> _Work task_:
The required result is a copy of each line below in which "computer" appears.

Stored records
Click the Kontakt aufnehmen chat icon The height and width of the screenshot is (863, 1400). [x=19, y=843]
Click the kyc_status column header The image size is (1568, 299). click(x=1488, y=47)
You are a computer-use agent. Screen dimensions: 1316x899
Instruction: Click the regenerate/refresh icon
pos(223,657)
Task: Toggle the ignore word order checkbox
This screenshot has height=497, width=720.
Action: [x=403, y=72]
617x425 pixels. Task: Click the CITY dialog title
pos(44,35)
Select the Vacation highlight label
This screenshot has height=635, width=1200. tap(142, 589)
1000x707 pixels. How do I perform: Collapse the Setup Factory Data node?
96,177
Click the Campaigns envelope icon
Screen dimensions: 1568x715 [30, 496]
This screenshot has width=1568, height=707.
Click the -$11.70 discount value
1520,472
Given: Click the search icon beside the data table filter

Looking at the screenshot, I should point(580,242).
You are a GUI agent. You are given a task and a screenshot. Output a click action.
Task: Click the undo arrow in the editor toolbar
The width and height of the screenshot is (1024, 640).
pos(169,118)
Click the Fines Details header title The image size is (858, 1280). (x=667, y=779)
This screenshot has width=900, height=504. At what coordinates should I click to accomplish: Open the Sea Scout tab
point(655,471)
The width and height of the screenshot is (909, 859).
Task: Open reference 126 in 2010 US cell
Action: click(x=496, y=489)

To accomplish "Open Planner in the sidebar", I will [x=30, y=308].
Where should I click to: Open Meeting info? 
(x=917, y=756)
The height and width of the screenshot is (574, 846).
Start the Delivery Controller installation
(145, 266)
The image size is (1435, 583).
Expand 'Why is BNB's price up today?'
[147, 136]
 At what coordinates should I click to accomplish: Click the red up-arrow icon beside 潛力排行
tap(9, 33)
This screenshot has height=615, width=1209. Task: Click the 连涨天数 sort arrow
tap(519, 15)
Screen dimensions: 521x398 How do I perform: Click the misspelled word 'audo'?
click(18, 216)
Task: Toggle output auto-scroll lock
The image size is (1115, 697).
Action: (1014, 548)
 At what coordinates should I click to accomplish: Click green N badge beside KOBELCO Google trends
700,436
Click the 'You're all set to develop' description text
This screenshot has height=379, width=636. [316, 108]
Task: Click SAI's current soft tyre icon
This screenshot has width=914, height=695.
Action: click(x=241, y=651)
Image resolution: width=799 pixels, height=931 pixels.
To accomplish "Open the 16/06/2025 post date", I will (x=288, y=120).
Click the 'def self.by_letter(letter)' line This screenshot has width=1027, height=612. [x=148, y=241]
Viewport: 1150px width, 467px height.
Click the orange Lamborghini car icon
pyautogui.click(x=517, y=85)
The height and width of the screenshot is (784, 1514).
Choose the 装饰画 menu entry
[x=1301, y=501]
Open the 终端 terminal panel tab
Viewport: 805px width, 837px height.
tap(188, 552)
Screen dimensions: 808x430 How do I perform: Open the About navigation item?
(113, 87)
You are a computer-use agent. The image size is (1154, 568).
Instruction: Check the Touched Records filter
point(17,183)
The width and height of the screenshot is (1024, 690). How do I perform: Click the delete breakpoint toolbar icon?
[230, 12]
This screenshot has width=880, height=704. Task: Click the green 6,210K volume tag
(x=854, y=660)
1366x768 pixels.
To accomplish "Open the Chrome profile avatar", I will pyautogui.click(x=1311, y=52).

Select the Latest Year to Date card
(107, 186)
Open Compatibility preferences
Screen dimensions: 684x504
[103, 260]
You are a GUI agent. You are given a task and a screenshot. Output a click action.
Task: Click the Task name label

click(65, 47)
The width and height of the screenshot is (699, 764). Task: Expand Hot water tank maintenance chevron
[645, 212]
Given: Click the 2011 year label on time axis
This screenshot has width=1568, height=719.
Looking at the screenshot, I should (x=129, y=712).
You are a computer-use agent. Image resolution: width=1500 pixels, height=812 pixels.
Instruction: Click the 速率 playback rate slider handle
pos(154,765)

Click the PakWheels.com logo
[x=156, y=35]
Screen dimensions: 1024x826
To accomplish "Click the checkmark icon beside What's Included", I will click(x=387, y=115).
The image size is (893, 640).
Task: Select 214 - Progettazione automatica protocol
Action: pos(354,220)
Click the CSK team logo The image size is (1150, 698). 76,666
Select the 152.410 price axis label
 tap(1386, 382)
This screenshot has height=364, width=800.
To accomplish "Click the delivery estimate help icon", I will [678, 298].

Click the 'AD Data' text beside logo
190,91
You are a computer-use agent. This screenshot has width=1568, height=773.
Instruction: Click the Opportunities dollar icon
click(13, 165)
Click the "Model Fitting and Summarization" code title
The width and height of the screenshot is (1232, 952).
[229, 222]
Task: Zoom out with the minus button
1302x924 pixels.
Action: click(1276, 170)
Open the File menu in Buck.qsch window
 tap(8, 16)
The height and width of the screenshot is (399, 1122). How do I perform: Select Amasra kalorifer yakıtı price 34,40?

> _Exercise response_:
You are a computer-use agent. Screen dimensions: 1316x899
You are a computer-use agent. The image size is (1154, 568).
You are a computer-use agent. Image resolution: width=1500 pixels, height=812 pixels.
You are a computer-use agent. This screenshot has width=1568, height=773.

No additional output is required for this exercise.